DATA EXTRACTS:

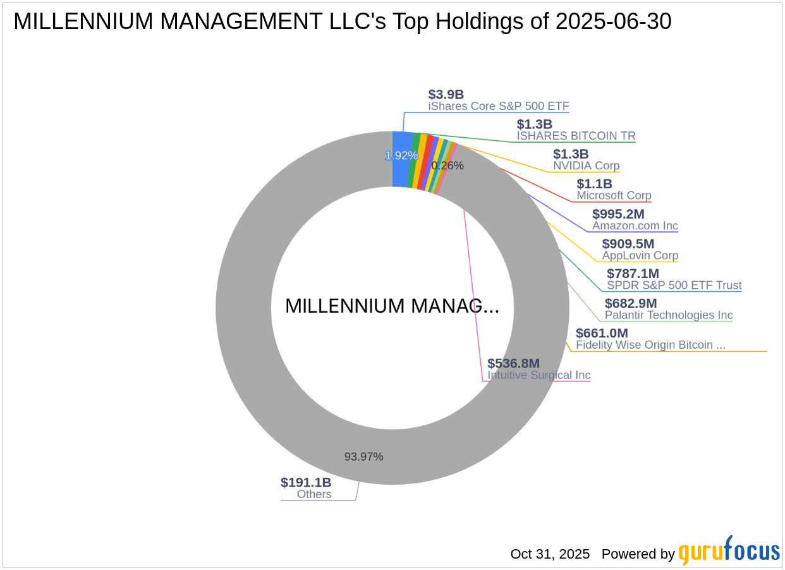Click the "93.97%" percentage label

* * *

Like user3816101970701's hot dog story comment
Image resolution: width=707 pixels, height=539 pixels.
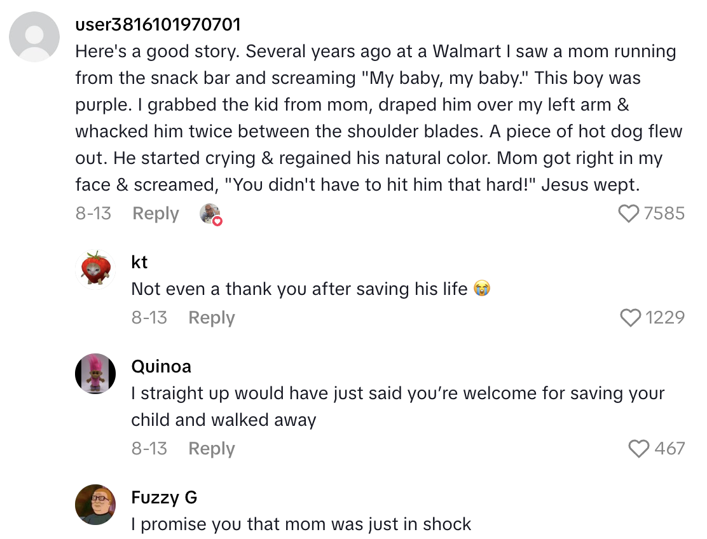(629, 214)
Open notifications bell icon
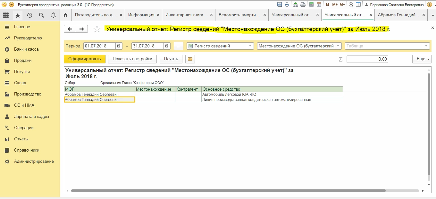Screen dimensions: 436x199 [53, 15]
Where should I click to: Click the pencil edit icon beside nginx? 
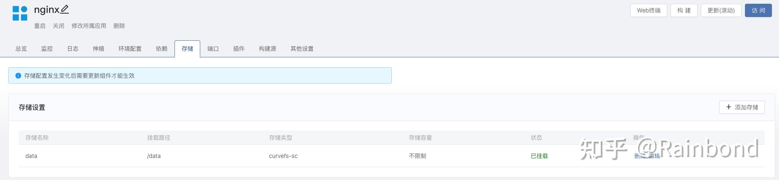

TASK BRIEF:
What's needed is an exact copy of the records above from the line containing "Open notifications bell icon" down to the line containing "Where should I", both included, without any pictures.

WRITTEN RESPONSE:
Open notifications bell icon
Screen dimensions: 436x199 [53, 15]
Where should I click to: Click the pencil edit icon beside nginx? 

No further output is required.